_GIVEN REQUEST:_
Reproduce every one of the rows below verbatim.

_THE DATA:_
[START]

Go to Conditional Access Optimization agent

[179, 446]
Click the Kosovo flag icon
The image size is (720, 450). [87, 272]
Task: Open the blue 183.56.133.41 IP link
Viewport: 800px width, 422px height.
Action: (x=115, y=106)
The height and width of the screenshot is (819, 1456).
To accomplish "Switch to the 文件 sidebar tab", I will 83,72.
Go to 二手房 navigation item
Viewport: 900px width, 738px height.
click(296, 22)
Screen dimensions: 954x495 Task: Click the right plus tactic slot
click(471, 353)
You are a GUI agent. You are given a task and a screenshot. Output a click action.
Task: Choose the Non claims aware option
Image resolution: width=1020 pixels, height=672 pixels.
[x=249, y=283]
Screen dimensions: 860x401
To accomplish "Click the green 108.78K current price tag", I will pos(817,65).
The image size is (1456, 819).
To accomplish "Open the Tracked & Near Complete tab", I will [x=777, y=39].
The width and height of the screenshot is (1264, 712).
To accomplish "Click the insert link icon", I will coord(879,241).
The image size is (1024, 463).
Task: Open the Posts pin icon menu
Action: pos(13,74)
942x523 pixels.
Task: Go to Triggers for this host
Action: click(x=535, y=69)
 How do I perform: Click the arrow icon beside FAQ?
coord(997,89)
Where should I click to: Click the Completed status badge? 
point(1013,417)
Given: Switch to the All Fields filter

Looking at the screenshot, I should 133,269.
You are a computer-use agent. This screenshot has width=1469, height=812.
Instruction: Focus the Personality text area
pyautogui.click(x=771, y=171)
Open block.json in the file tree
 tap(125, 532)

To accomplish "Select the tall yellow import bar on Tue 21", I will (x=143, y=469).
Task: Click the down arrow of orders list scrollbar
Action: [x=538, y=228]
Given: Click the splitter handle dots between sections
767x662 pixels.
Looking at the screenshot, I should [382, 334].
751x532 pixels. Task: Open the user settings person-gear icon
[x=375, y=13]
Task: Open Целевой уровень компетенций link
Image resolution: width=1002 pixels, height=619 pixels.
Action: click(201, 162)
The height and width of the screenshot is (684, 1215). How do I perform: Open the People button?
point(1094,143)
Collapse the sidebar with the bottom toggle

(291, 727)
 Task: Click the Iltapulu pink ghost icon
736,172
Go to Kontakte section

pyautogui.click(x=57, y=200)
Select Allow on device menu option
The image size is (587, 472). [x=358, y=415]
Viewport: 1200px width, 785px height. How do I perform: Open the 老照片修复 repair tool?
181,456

[END]

_FULL OUTPUT:_
Go to Conditional Access Optimization agent

[179, 446]
Click the Kosovo flag icon
The image size is (720, 450). [87, 272]
Task: Open the blue 183.56.133.41 IP link
Viewport: 800px width, 422px height.
Action: (x=115, y=106)
The height and width of the screenshot is (819, 1456).
To accomplish "Switch to the 文件 sidebar tab", I will 83,72.
Go to 二手房 navigation item
Viewport: 900px width, 738px height.
click(296, 22)
Screen dimensions: 954x495 Task: Click the right plus tactic slot
click(471, 353)
You are a GUI agent. You are given a task and a screenshot. Output a click action.
Task: Choose the Non claims aware option
Image resolution: width=1020 pixels, height=672 pixels.
[x=249, y=283]
Screen dimensions: 860x401
To accomplish "Click the green 108.78K current price tag", I will pos(817,65).
The image size is (1456, 819).
To accomplish "Open the Tracked & Near Complete tab", I will [x=777, y=39].
The width and height of the screenshot is (1264, 712).
To accomplish "Click the insert link icon", I will coord(879,241).
The image size is (1024, 463).
Task: Open the Posts pin icon menu
Action: pos(13,74)
942x523 pixels.
Task: Go to Triggers for this host
Action: click(x=535, y=69)
 How do I perform: Click the arrow icon beside FAQ?
coord(997,89)
Where should I click to: Click the Completed status badge? 
point(1013,417)
Given: Switch to the All Fields filter

Looking at the screenshot, I should 133,269.
You are a computer-use agent. This screenshot has width=1469, height=812.
Instruction: Focus the Personality text area
pyautogui.click(x=771, y=171)
Open block.json in the file tree
 tap(125, 532)

To accomplish "Select the tall yellow import bar on Tue 21", I will (x=143, y=469).
Task: Click the down arrow of orders list scrollbar
Action: [x=538, y=228]
Given: Click the splitter handle dots between sections
767x662 pixels.
Looking at the screenshot, I should [382, 334].
751x532 pixels. Task: Open the user settings person-gear icon
[x=375, y=13]
Task: Open Целевой уровень компетенций link
Image resolution: width=1002 pixels, height=619 pixels.
Action: click(201, 162)
The height and width of the screenshot is (684, 1215). How do I perform: Open the People button?
point(1094,143)
Collapse the sidebar with the bottom toggle

(291, 727)
 Task: Click the Iltapulu pink ghost icon
736,172
Go to Kontakte section

pyautogui.click(x=57, y=200)
Select Allow on device menu option
The image size is (587, 472). [x=358, y=415]
Viewport: 1200px width, 785px height. How do I perform: Open the 老照片修复 repair tool?
181,456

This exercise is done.